At one point, observers thought they were witnessing something like collective machine intelligence. Viral posts circulated. Threads appeared coherent. Commentators — including Andrej Karpathy, a former OpenAI researcher — suggested something remarkable might be emerging. But later it became clear that the most persuasive, structured contributions had been written by humans pretending to be AI.
That clarification offers little comfort. The viral moments required only minimal human input, added to a network of agents already posting, replying, and shifting in real time. The system was running. The agents were active. What became unclear was who was actually speaking. Human nudges and machine replies blended so naturally that even experienced observers hesitated. This wasn’t a self-aware digital society coming to life, but a mixed system where small human interventions could create the appearance of coordinated machine behavior — convincing enough that the boundary between person and program began to blur.
More troubling still, some of these systems are no longer confined to talk. Tools like OpenClaw allow AI agents to read emails, make phone calls, move money, and update their instructions by pulling new information from the internet every few hours. Security professionals have warned that this kind of autonomy, layered on top of shaky systems, is an accident waiting to happen. And they’re right.

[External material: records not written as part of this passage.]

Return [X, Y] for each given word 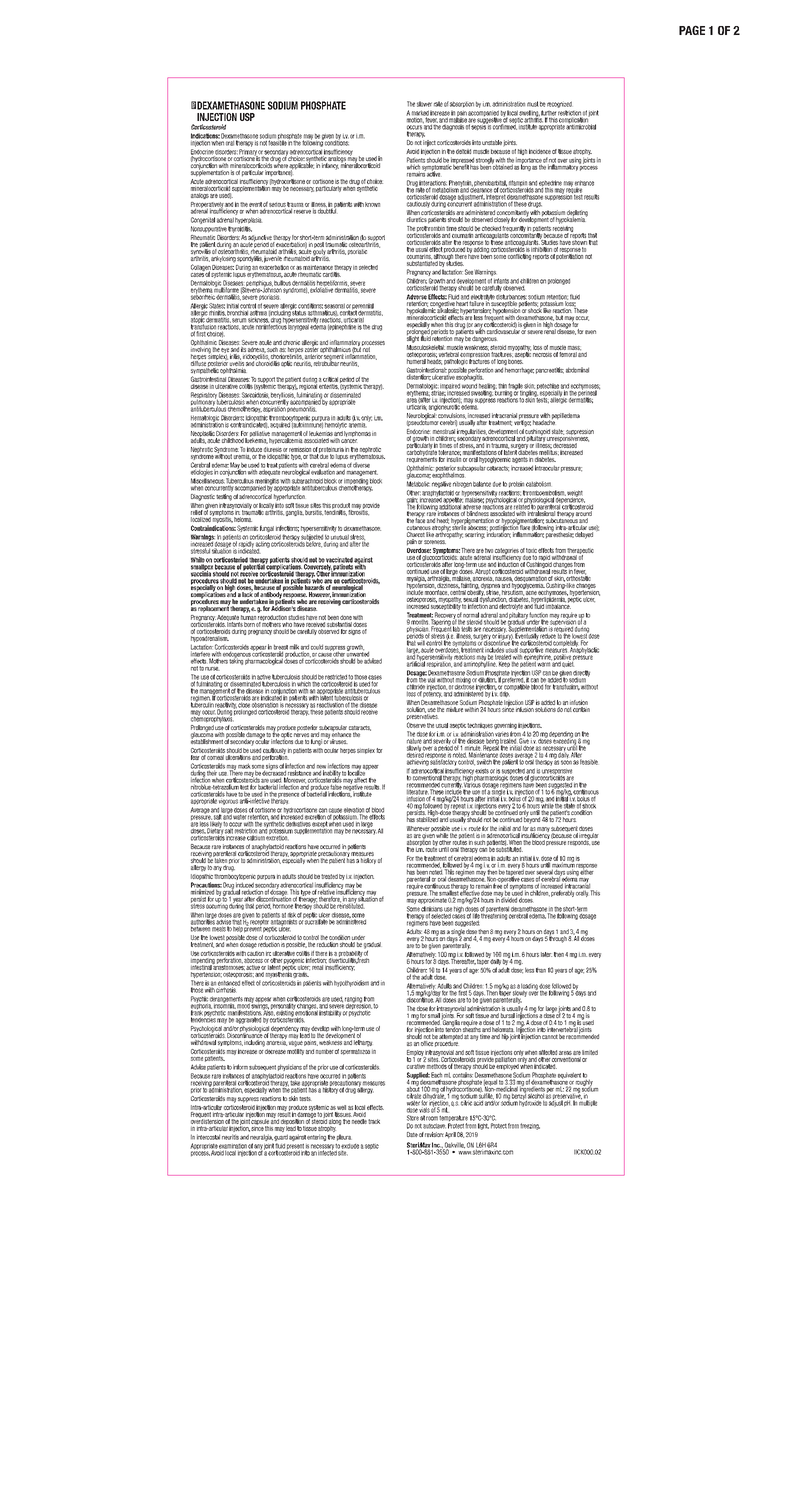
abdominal [577, 370]
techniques [480, 726]
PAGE [692, 30]
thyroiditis [240, 229]
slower [424, 104]
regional [308, 385]
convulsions [452, 417]
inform [240, 1067]
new [321, 768]
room [432, 1118]
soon [566, 762]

A single misread email could trigger a fraudulent payment. A forged message could push an agent into negotiating contracts it was never meant to handle. An outdated instruction could repeat itself every few hours, multiplying small mistakes into larger ones before anyone noticed. And as these systems move closer to acting on their own, the harm could spread quietly and quickly, long before a human being has time to step in.
Even leading figures in the field are uneasy. Elon Musk has openly suggested that we may already be sliding into a world we don’t fully control. And that is the question worth asking. If systems now act faster than humans can understand, correct, or restrain them, in what meaningful sense are we still in charge?
A spiritual wake-up call
The standard reassurance is that none of this is conscious. The agents are merely remixing material from books, forums, and movies. They don’t “mean” what they say.
But that misses the point. The issue is no longer whether machines feel but whether they act. These systems already negotiate, transact, organize, and persuade. They influence human behavior. They coordinate real-world activity. They shape incentives.
And here is where conservatives, in particular, should pay attention.
A society shaped by machines will not naturally favor virtue. If anything, it will favor efficiency. Traditions, loyalties, and moral limits can’t survive systems designed to optimize speed and profit unless human beings actively defend them. Markets alone won’t save us, because their incentives reward momentum, cost-cutting, and the removal of human involvement.
Christian faith teaches that human beings aren’t tools. We are not inputs. We are not disposable. Any system that treats people as rentable hardware, directed by faceless code, isn’t neutral. It reflects a worldview, whether its creators admit it or not, that treats people as obstacles to be managed rather than lives to be respected.